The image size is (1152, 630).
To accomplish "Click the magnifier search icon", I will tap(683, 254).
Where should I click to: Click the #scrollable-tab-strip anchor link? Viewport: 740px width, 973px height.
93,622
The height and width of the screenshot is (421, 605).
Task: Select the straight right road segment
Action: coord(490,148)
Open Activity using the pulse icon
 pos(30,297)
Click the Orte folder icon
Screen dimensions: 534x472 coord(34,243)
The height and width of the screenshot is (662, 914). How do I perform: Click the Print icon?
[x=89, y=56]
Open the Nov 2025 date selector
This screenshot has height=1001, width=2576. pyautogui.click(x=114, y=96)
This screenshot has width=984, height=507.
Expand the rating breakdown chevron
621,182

__Work instructions__
Retype the whole of the listing. Nothing may be altered or omitted.

__Solution for this problem__
The image size is (1152, 630).
To accomplish "Click the magnifier search icon", I will tap(683, 254).
Where should I click to: Click the #scrollable-tab-strip anchor link? Viewport: 740px width, 973px height.
93,622
The height and width of the screenshot is (421, 605).
Task: Select the straight right road segment
Action: coord(490,148)
Open Activity using the pulse icon
 pos(30,297)
Click the Orte folder icon
Screen dimensions: 534x472 coord(34,243)
The height and width of the screenshot is (662, 914). How do I perform: Click the Print icon?
[x=89, y=56]
Open the Nov 2025 date selector
This screenshot has height=1001, width=2576. pyautogui.click(x=114, y=96)
This screenshot has width=984, height=507.
Expand the rating breakdown chevron
621,182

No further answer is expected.